Multi Variable Regression

In chapter 2.1 we learned the basics of PyTorch by creating a single variable linear regression model. In this chapter we expand this model to handle multiple variables. Note that less time will be spent explaining the basics of PyTorch: only new concepts will be explained, so feel free to refer to previous chapters as needed.

Motivation

Recall that a single variable linear regression model can learn to predict an output variable \(y\) under these conditions:

  1. There is only one input variable, \(x\)
  2. There is a linear relationship between \(y\) and \(x\), that is, \(y \approx ax + b\)

In practice, the above conditions are very limiting: if you have a simple data set then by all means you should try using single variable linear regression, but in most cases we have significantly more complex data. For example, consider using the following (abbreviated) data from the 1990 census to learn to predict housing prices. Note that each row represents a single housing district:

House Median Age Total Rooms Total Bedrooms ... Median House Value
41.0 880.0 129.0 ... 452600.0
21.0 7099.0 1106.0 ... 358500.0
52.0 1467.0 190.0 ... 352100.0
52.0 1274.0 235.0 ... 341300.0
52.0 1627.0 280.0 ... 342200.0
52.0 919.0 213.0 ... 269700.0
... ... ... ... ...

To predict the values of houses, we have at least 3 real-valued variables (age, number of rooms, number of dedrooms) that could potentially be useful. To analyze this sort of complex, real-world data we need to learn to handle multiple input variables.

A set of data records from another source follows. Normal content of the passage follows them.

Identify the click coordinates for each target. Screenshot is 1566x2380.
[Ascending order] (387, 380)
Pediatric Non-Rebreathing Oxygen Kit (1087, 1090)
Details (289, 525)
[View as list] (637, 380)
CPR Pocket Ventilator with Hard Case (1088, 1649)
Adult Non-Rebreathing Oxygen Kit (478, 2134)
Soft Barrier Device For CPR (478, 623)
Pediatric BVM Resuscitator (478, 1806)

One approach to handling multiple variables would be to reduce the number of input variables to only 1 variable, and then training a single variable linear regression model using that. In fact, an important area of research in machine learning (and one that will be covered later) called dimensionality reduction deals with this problem of reducing the number of variables. However, it's important to realize that the number of variables can only be reduced so far, and its extremely rare that you can reduce a data set to only 1 variable. For now you need to take this statement on faith, but in later chapters we will investigate it more thoroughly.

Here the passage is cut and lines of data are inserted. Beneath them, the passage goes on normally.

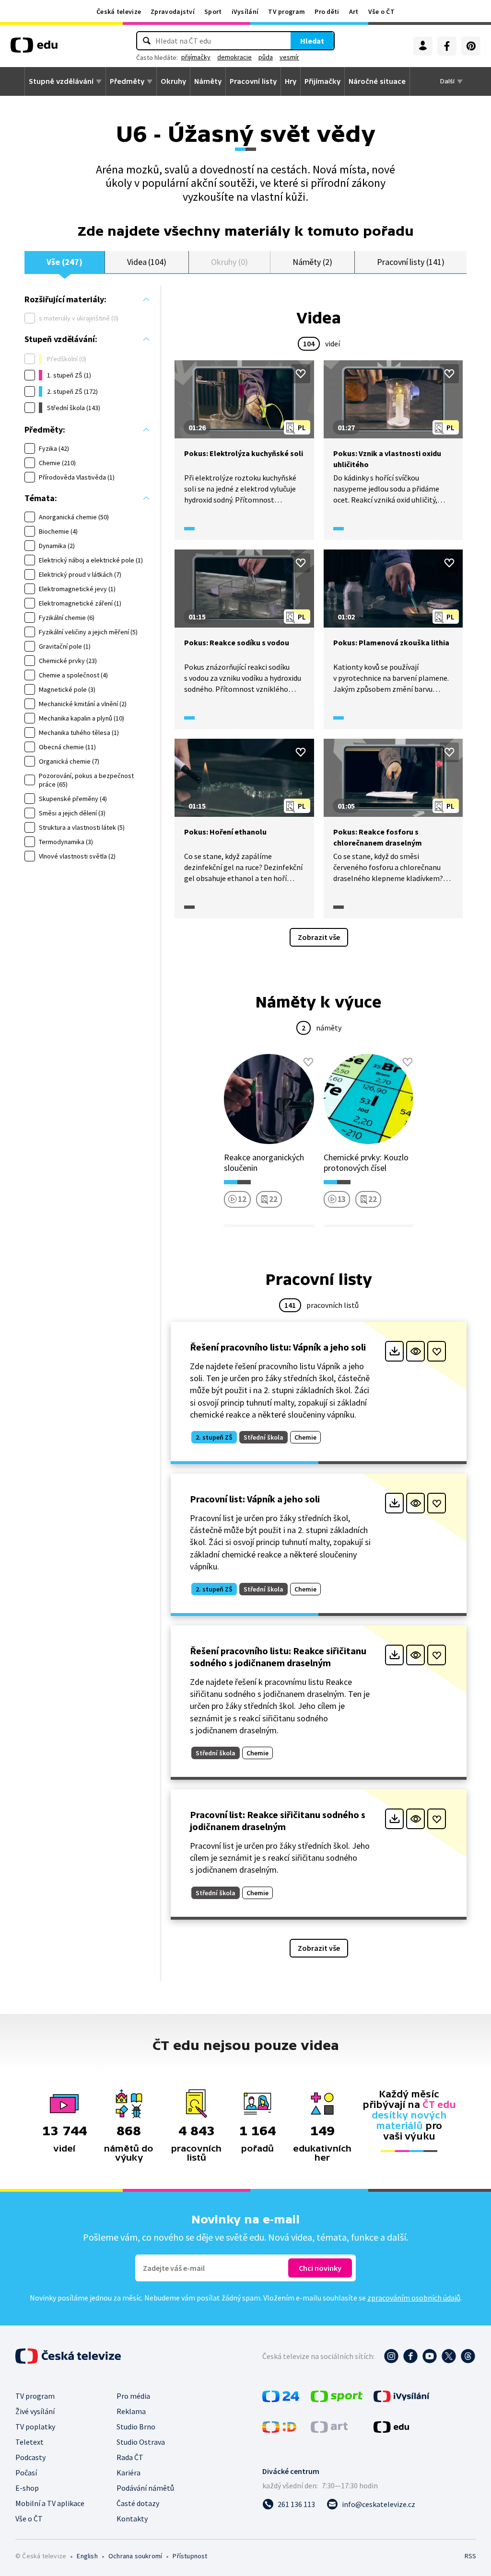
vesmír (289, 57)
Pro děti (327, 11)
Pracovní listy (253, 81)
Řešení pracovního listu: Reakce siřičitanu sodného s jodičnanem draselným (278, 1657)
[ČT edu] (34, 48)
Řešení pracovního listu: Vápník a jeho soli (278, 1347)
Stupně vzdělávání (61, 81)
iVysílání (245, 11)
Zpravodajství (173, 11)
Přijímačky (322, 81)
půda (265, 57)
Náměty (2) (312, 261)
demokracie (234, 57)
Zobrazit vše (319, 937)
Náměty (208, 81)
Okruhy (173, 81)
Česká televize (118, 11)
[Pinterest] (470, 46)
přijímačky (195, 57)
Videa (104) (146, 261)
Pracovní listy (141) (410, 261)
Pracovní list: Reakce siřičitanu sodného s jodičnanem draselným (277, 1820)
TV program (286, 11)
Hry (290, 81)
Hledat (312, 41)
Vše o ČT (381, 11)
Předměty (127, 81)
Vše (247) (64, 261)
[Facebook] (446, 46)
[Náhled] (415, 1351)
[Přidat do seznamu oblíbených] (300, 373)
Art (354, 11)
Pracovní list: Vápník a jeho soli (255, 1499)
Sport (213, 11)
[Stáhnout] (394, 1351)
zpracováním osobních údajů (413, 2297)
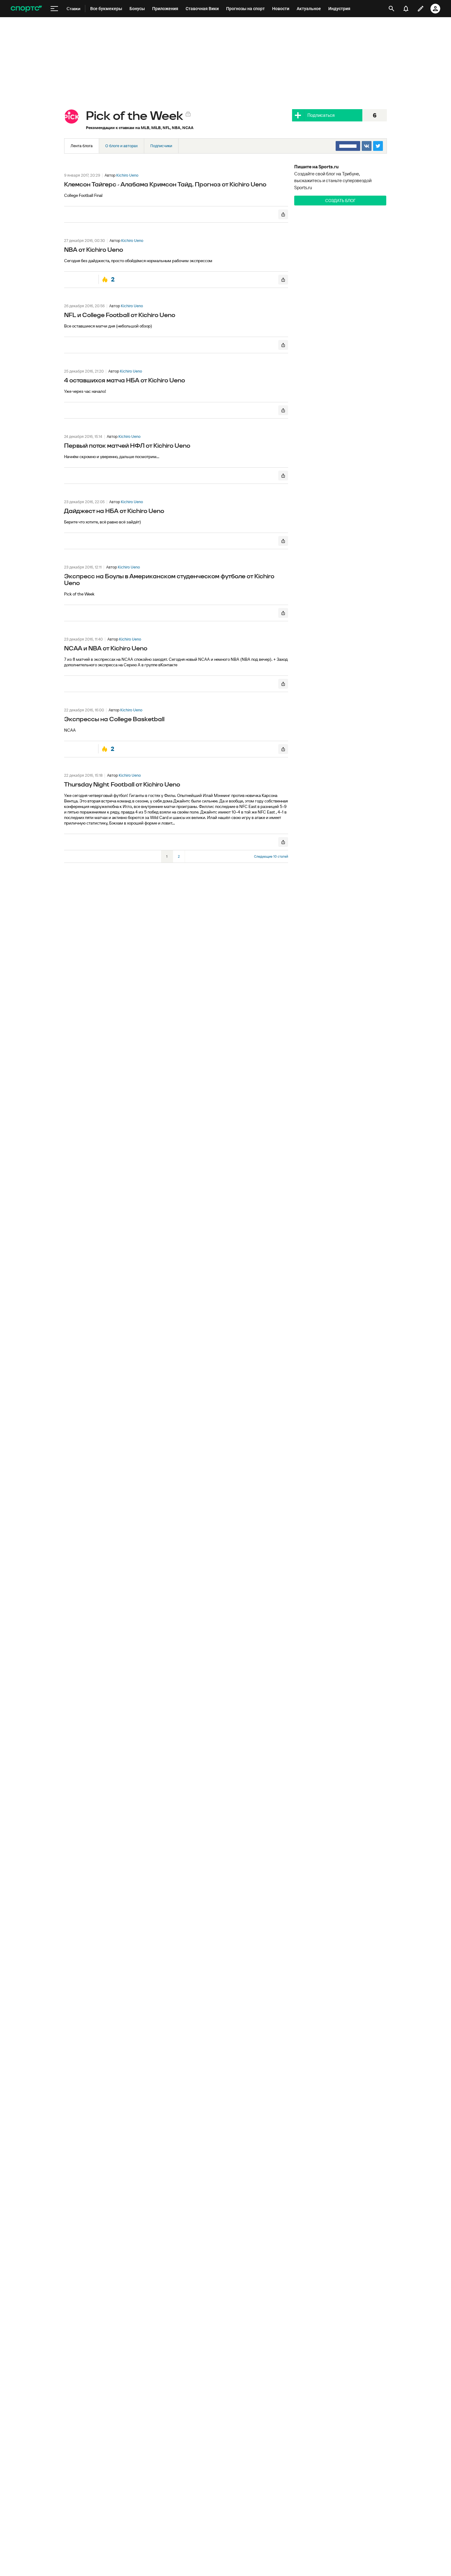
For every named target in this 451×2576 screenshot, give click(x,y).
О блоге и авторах (121, 145)
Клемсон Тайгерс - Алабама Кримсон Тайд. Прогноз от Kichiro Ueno (165, 184)
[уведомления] (406, 8)
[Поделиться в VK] (367, 146)
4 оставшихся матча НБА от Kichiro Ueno (124, 380)
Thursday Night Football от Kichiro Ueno (122, 784)
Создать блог (340, 200)
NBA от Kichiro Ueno (93, 250)
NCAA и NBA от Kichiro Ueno (105, 648)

So, it seems that we will have to deal with training models that can handle multiple variables. In this chapter we learn how to allow multiple input variables in our linear regression model. Such a model is called multi variable linear regression, or just linear regression.

Theory

Most of the theory is similar to the theory for single variable linear regression, but we will need to augment and generalize it to handle multiple variables.

Data set format

Previously we defined our data set \(D\) as consisting of many example pairs of \(x\) and \(y\), where \(m\) is the number of examples: \[ D = \{ (x^{(1)}, y^{(1)}), (x^{(2)}, y^{(2)}), \cdots, (x^{(m)}, y^{(m))} \} \]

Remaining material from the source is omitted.